Instruction A: Translate this sentence from the article on the Slovak NGO draft law into Spanish: "The proposal also includes provisions for abolishing NGOs that fail to comply with reporting requirements, a move seen as authoritarian and potentially damaging to civil society."
Instruction B: From the article on the Slovak NGO draft law, set down word for word the part that opens with the words containing "The Slovak government, led" and closes with "philanthropist George Soros.".

Extract provided:

>>>

SLOVAKIA: NGO draft law stigmatises CSOs, mirroring Hungary’s path 

Article written for the Civic Space Watch by Agapi Antonaki, European Civic Forum, on 13/06/2024.

The Slovak government, led by Prime Minister Robert Fico, has recently proposed amendments to the Civil Society Organisations’ (CSOs) framework law, namely the Laws on Civic Associations, the Law on Foundations, the Law on Non-Investment Funds, the Law on Nongovernmental Organisations (NGOs) Providing Public Benefit Services, the Law on Conditions of Activities of Organisations with International Element, and the Law on Register of NGOs. Fico initially proposed the idea in 2018, suggesting that the large-scale public demonstrations following the murder of journalist Ján Kuciak and his fiancée Martina Kušnírová – after which he was forced to resign from the post of prime minister – were orchestrated by NGOs funded by philanthropist George Soros. 

Under the guise of increasing transparency, the proposed amendments, put forward by the far-right coalition member the Slovak National Party (Slovenská Národná Strana – SNS, require organisations which receive over €5,000 in foreign funding to be labelled as “organisations with foreign support” and disclose their donors. The proposal also includes provisions for abolishing NGOs that fail to comply with reporting requirements, a move seen as authoritarian and potentially damaging to civil society.

<<<

Provided material:
>>>

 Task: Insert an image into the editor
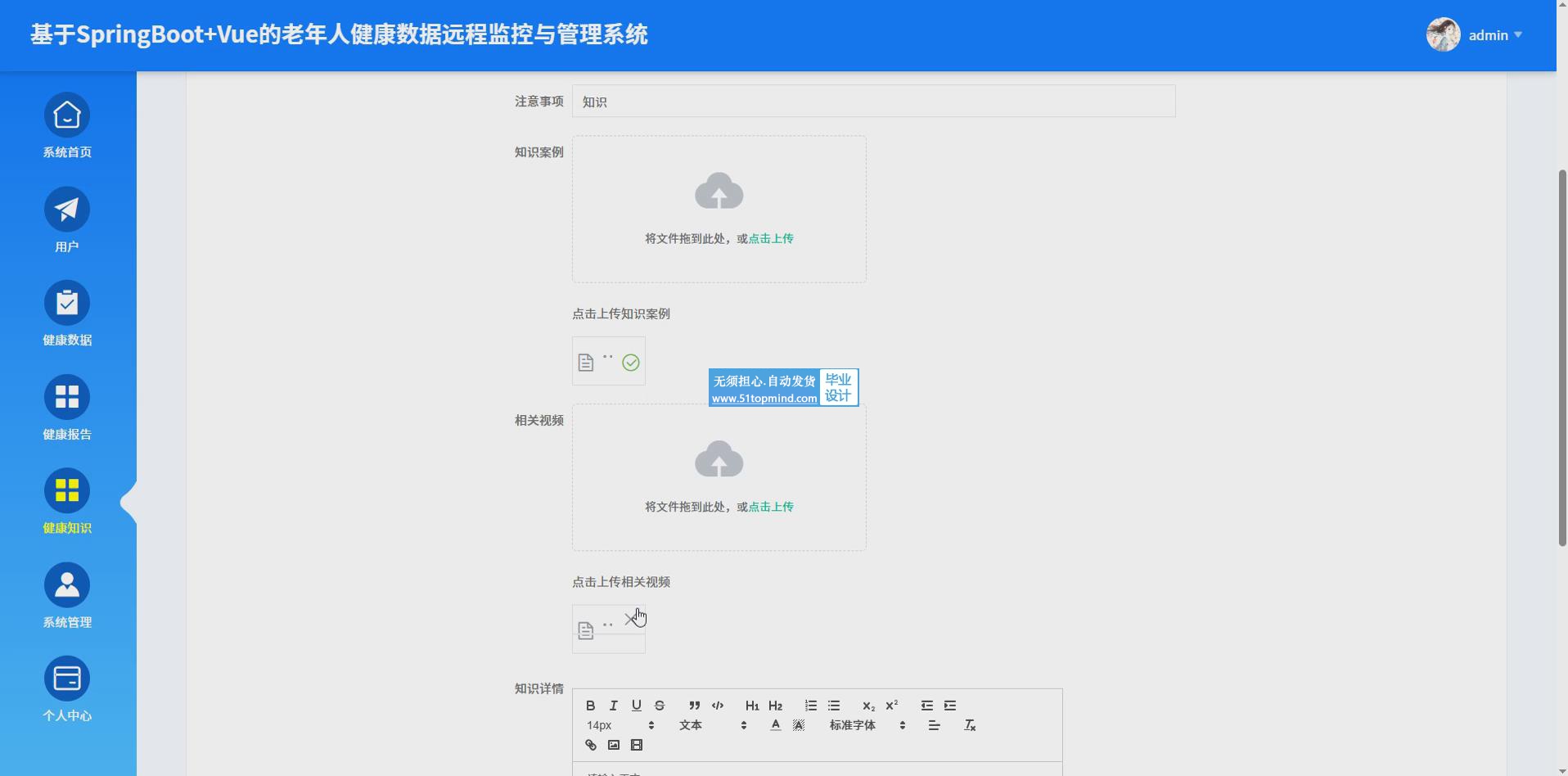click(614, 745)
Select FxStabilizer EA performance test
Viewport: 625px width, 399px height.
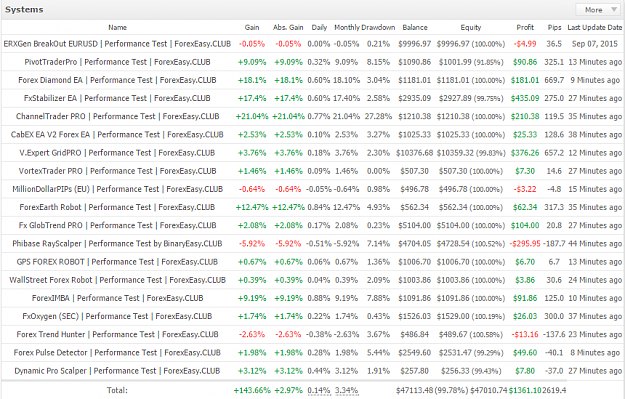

<<<

Problem solution A: La propuesta también incluye disposiciones para disolver las ONG que no cumplan con los requisitos de presentación de informes, una medida considerada autoritaria y potencialmente perjudicial para la sociedad civil.

Problem solution B:
The Slovak government, led by Prime Minister Robert Fico, has recently proposed amendments to the Civil Society Organisations’ (CSOs) framework law, namely the Laws on Civic Associations, the Law on Foundations, the Law on Non-Investment Funds, the Law on Nongovernmental Organisations (NGOs) Providing Public Benefit Services, the Law on Conditions of Activities of Organisations with International Element, and the Law on Register of NGOs. Fico initially proposed the idea in 2018, suggesting that the large-scale public demonstrations following the murder of journalist Ján Kuciak and his fiancée Martina Kušnírová – after which he was forced to resign from the post of prime minister – were orchestrated by NGOs funded by philanthropist George Soros.